Y en esa lucha de Noel aparecen mis compañeros Toni Silva y Ángel Manso y, tras estar junto a él, tienen el pulso de contar su historia y de prender una llama hermosa. Una que da calor del bueno, el calor del cariño, que es inextinguible. El mapa de la ternura se extendió como si se conquistasen poco a poco territorios y países de esperanza. Siempre hay que soñar. Y tender la mano como esa madre que explicó que su hijo entregó los veinte euros de su hucha como un granito de arena en la montaña que necesita la Fundación Cris contra el cáncer. El gesto de un pequeño que proyecta la sombra de un gigante.

Vivimos en un cuento de hadas hasta que nos visita la fatalidad y todo se tuerce. La crónica de la familia de Noel, como escribió Toni Silva, es desde el 2015 un catálogo de sucesos. Una suma de diagnósticos y fatalidades que deben servirnos como luz para valorar lo que tenemos a mano. El coraje de Noel supera al de los medallistas olímpicos y deja mudo a cualquiera que se crea en posesión de la verdad.

En estos tiempos en los que la mentira lo anega todo, da gusto ver como en un lugar precioso, imprescindible en cualquier geografía mágica de Galicia como Betanzos, mana la fuente de la autenticidad, el agua de quien busca nadar en la vida contra todo mal. Pero dejemos hablar a su familia: «Es increíble el apoyo y la solidaridad que nos estáis brindando. Un millón de gracias». Es de bien nacidos ser agradecidos, y ellos lo son. Ojalá que esta solidaridad espontánea que ha generado la historia de Noel, pero que podía haber sido la de los muchos superhéroes que andan metidos en similares laberintos, fuera lo único que se contagiase. Ojalá que no se contagiasen las enfermedades. Ojalá que no existiesen los tumores que hacen de golpe que un martes no tenga nada que ver con otro martes. A veces trabajar en la frenética actividad de un periódico sirve para mucho, gracias a las personas que están ahí fuera. Seres humanos que tienen corazones que son esponjas.
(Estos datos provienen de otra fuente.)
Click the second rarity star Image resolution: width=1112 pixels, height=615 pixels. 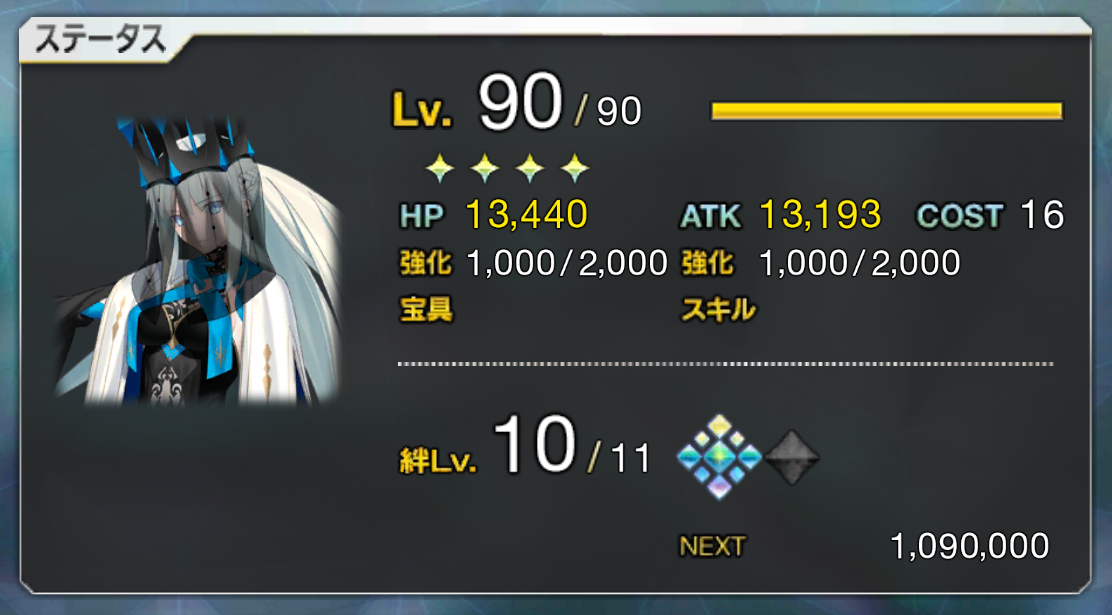pos(485,169)
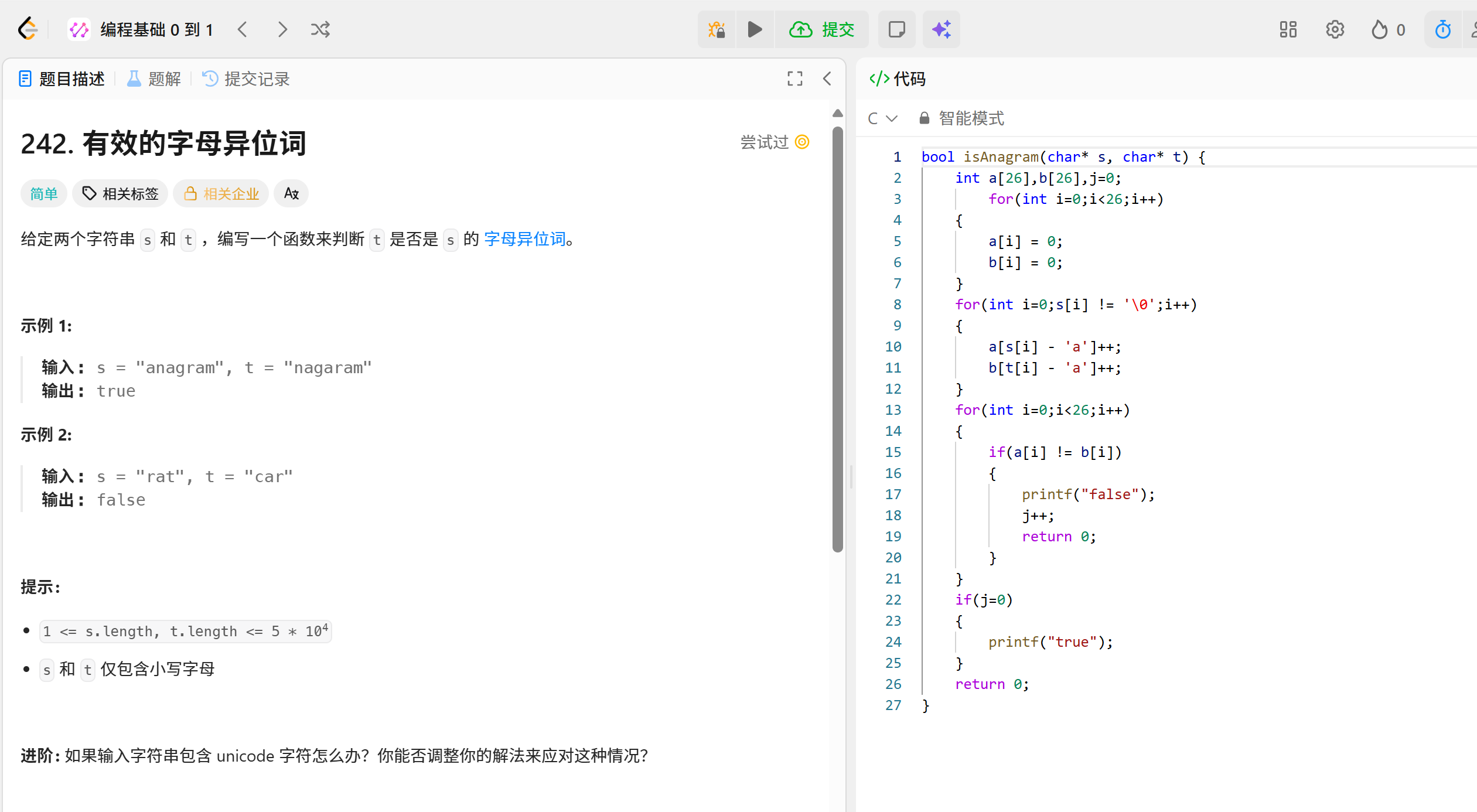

La última oportunidad de Noel

Toni Silva

La curación de su segundo tumor cerebral pasa por un ensayo clínico para el que su familia recauda dinero

Noel, un niño de Betanzos, tiene los ojos marrones. Cuesta comprobarlo porque sus párpados son como persianas a medio bajar. Al sur lindan con unas ojeras impropias de sus once años. Al norte, con unas cejas poco pobladas. Pero detrás de esos ojos marrones, justo después de los globos oculares, se esconde el grave problema de Noel. Se llama meduloblastoma, un tumor que medía un centímetro cuando fue descubierto y que hoy ya se ha triplicado. Los mejores cirujanos de España han intentado buscar un camino para eliminarlo, para biopsiarlo incluso. Pero sin éxito.